In Brief

Chelsea Manning to be released early by Barack Obama

US army whistleblower will leave prison in May, after seven years behind bars for passing confidential documents to WikiLeaks

President Barack Obama has commuted the majority of whistleblower Chelsea Manning's prison sentence just three days before he leaves office.

It is, the New York Times says, "a remarkable final step for a president whose administration carried out an unprecedented criminal crackdown on leaks of government secrets".

Manning, a former US Army soldier, was sentenced to 35 years in 2013 after giving WikiLeaks more than 700,000 classified documents, videos, diplomatic cables and battlefield accounts.
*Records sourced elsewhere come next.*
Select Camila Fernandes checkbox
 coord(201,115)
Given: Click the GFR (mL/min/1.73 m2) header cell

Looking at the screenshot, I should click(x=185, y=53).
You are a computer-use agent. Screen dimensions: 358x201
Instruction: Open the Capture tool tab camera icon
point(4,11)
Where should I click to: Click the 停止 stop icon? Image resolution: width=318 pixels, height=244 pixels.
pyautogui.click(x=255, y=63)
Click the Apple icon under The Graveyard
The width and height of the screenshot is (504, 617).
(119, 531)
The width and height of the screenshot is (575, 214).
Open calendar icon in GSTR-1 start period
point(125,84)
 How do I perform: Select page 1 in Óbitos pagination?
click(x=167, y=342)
She will leave military prison in Fort Leavenworth, Kansas, on 17 May, seven years after being arrested.

The reprieve comes after Manning, who is transgender, twice attempted suicide last year at the male military prison where she is being held.

She also went on a hunger strike last year, which was only called off once the military agreed to give her gender dysphoria treatment.

Margaret Huang, executive director of Amnesty International USA, welcomed the President's decision. 

She said: "President Obama was right to commute her sentence, but it is long overdue.

"It is unconscionable that she languished in prison for years while those allegedly implicated by the information she revealed still haven't been brought to justice."

However, several high-profile Republicans have condemned the sentence reduction. Former presidential candidate John McCain called it a "grave mistake" that will "encourage further acts of espionage and undermine military discipline".

House Speaker Paul Ryan said it was "just outrageous" as Manning's "treachery put American lives at risk and exposed some of our nation's most sensitive secrets".

Questions are also being raised over whether WikiLeaks founder Julian Assange will honour a pledge made last week that he would agree to extradition to the US, should Manning be granted clemency. 

Assange tweeted in praise of the move, but made no mention of his pledge. However, a member of his legal team told the Associated Press: "Everything that he has said, he's standing by."